The place where a buyer thinks they are saving money is often the exact place they are most exposed.
The courtroom analogy buyers can’t ignore
Here is the picture I gave buyers on the call:
Going directly to the listing agent to protect your own interests is like being sued, walking into court without your own attorney and then asking the attorney who is suing you to help you out. They are not going to hurt their own client to help you. They are going to do their job, and their job is the other side. It is not personal. It is simply a question of whose interest they are paid to serve.
There is also an experience gap that buyers consistently underestimate. You might buy a home once every 10 years. The agent across the table may have sold one 10 days ago. They have handled more transactions than you will in your lifetime, and they negotiate for a living. Sitting down to that without representation is not a discount. It is a disadvantage.

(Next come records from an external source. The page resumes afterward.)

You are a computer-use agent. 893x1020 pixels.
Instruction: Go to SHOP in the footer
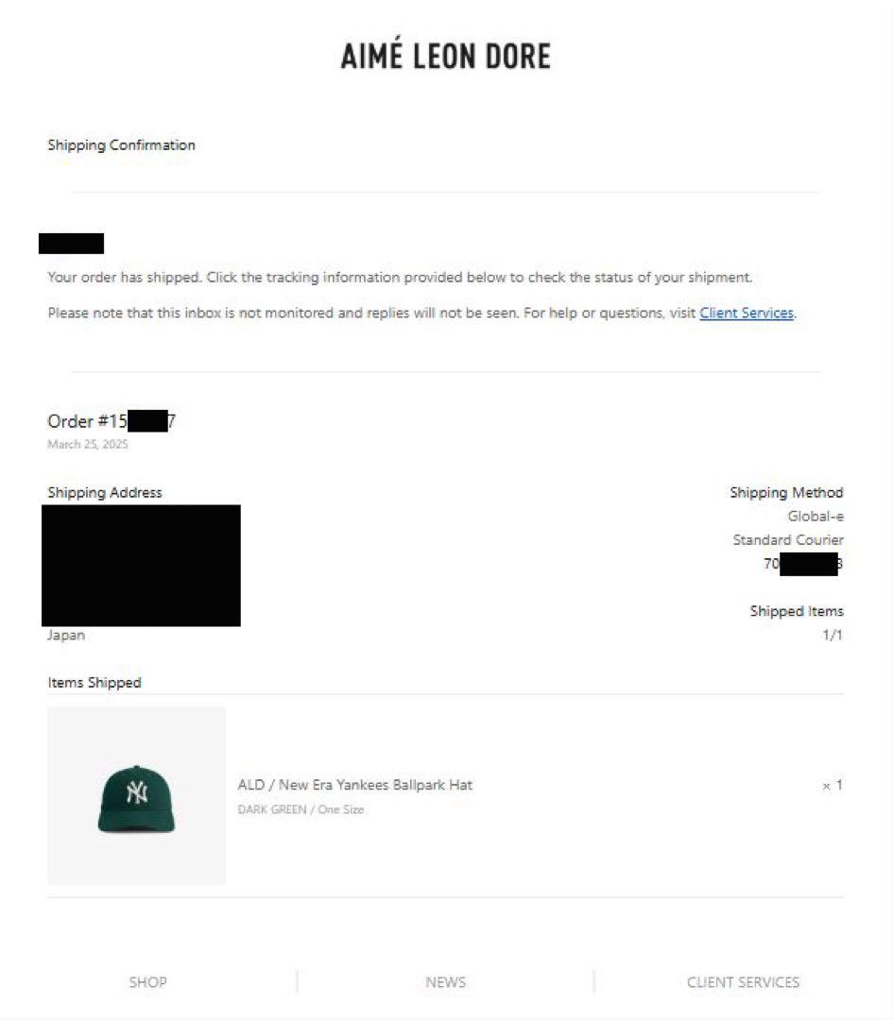pos(147,981)
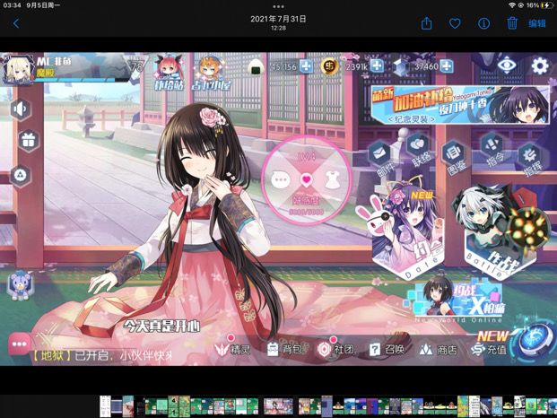This screenshot has height=418, width=557.
Task: Open the 商店 shop menu tab
Action: pyautogui.click(x=438, y=350)
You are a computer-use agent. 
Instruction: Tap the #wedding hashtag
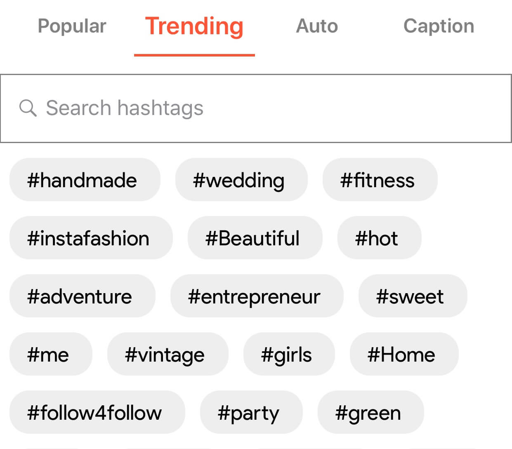tap(241, 180)
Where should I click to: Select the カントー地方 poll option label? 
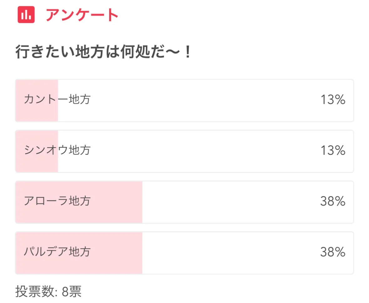tap(57, 100)
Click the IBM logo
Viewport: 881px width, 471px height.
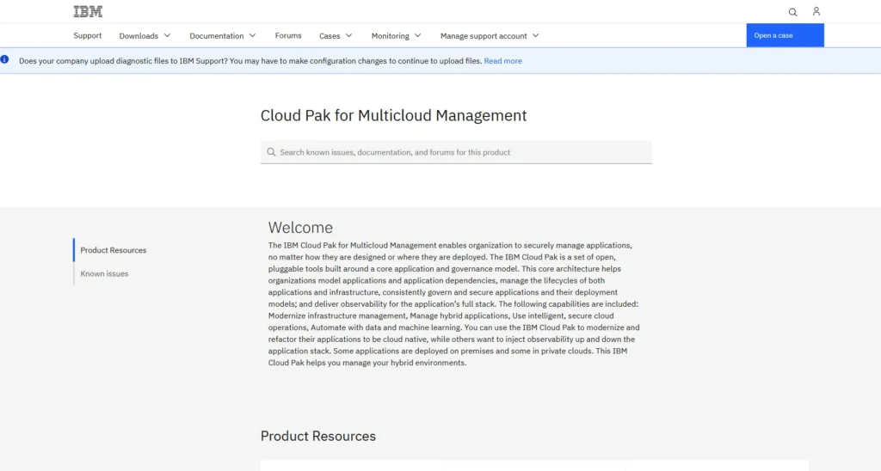click(88, 12)
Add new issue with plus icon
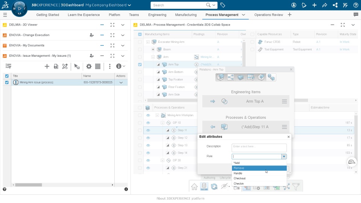This screenshot has height=203, width=361. click(x=47, y=67)
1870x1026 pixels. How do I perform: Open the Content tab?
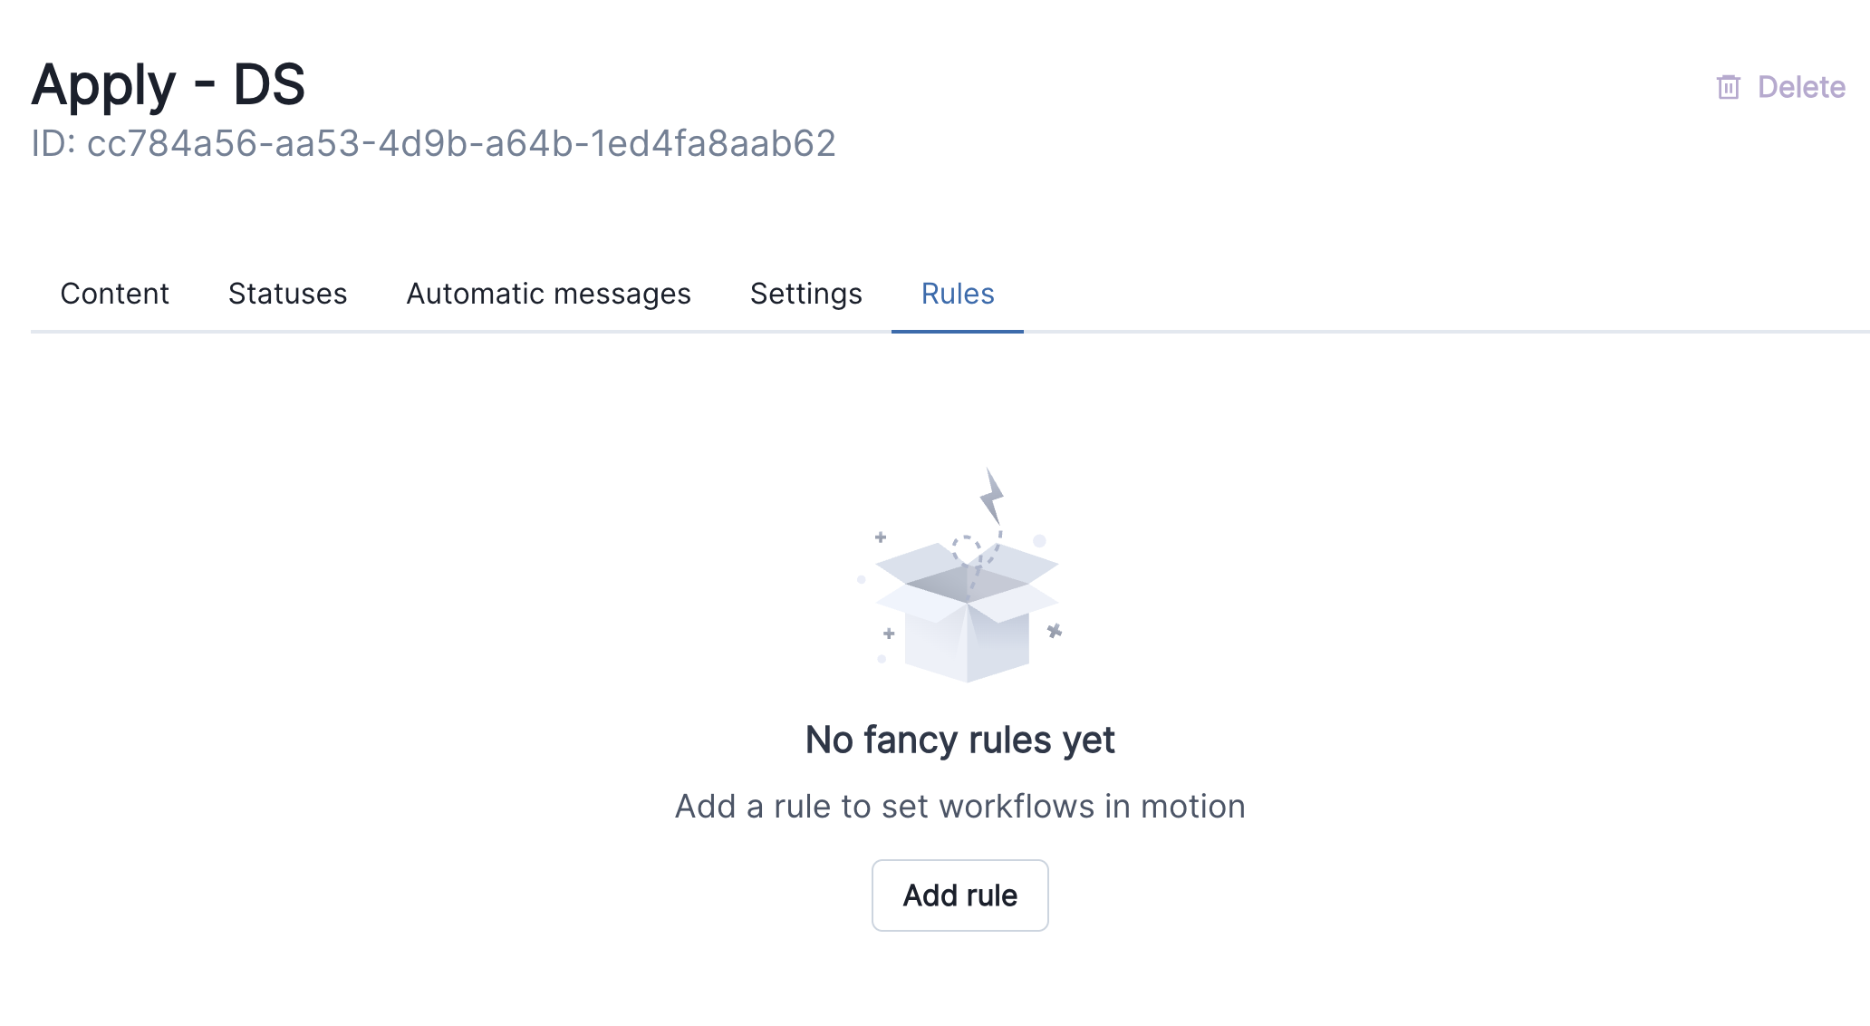tap(114, 294)
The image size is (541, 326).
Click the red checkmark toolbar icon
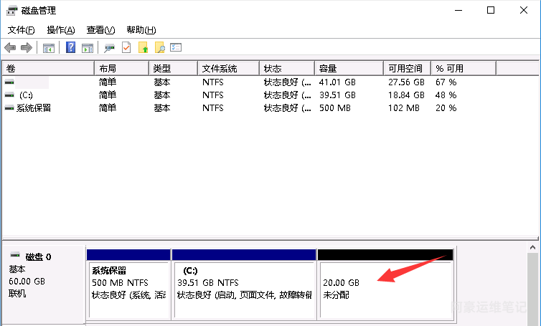[x=126, y=48]
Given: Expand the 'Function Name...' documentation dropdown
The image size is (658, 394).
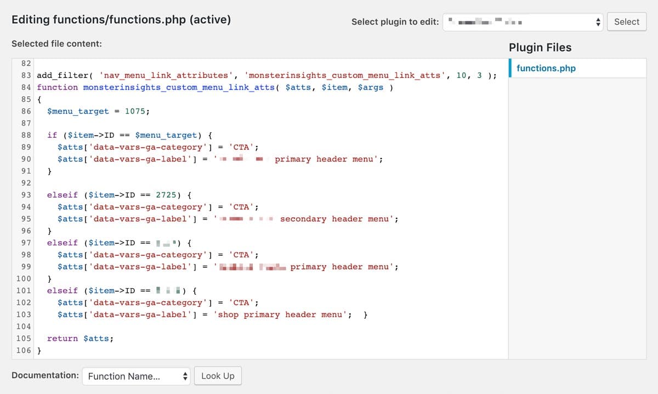Looking at the screenshot, I should coord(136,376).
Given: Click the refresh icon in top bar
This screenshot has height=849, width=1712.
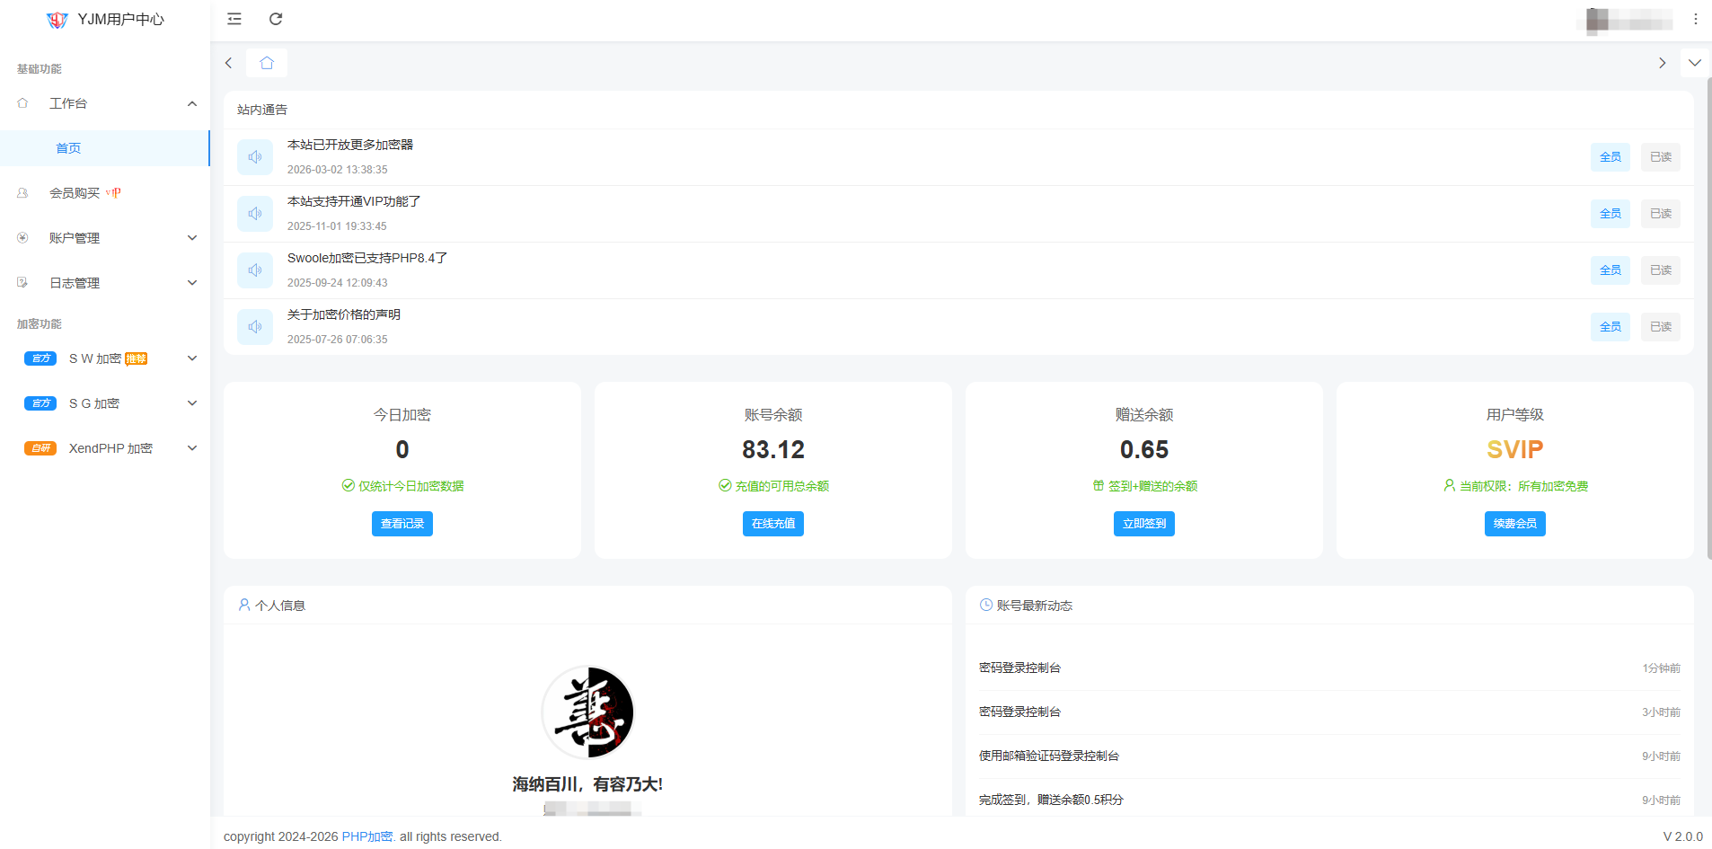Looking at the screenshot, I should [276, 19].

Give the buyer a clear choice, not a corner
Another of our members added her insights, which I really liked. Instead of arguing or persuading, you simply lay out two honest options:
“You can bring in another agent to handle your side, your track, while I handle the seller’s track, and we will work together. Or you can work with me directly; I will handle both tracks for you, and you will have a smooth experience either way. The choice is yours.”
No pressure. No corner. Just two clear options offered by someone the buyer is already talking to.
The strongest close is not a close at all. It is a clear choice, offered by someone the other person already trusts.
This conversation does not argue, beg or try to scare the buyer into anything. It simply explains how the work really gets done and lets the buyer decide with their eyes open.
5 practical tips for using this framework this week
- Practice the two-track explanation out loud before you need it. Buyers respond to confidence, and this framing only lands well when it sounds natural, not rehearsed.
- Never lead with the fee conversation. Lead with the work. Once the buyer understands that both tracks exist and both have to get done, the fee question usually answers itself.
- Use the courtroom analogy selectively. It is powerful, but it can feel confrontational if the buyer is not ready for it. Deploy it after they have already heard the two-track explanation and are still pushing back.
- Offer the choice out loud every time. Giving buyers two clear options, to bring their own agent or work with you on both tracks, removes the adversarial dynamic and positions you as an advisor rather than a salesperson.
- Follow up in writing. After this conversation, send a short email or text that recaps the two tracks in plain language. Buyers make big decisions slowly. Putting it in writing keeps the framing alive long after the conversation ends.
The ability to communicate effectively and sharpen your skills is more important than ever in this industry. Lay out the two tracks this week, offer the choice, and watch how often the buyer who came to save a fee decides they would rather have you in their corner.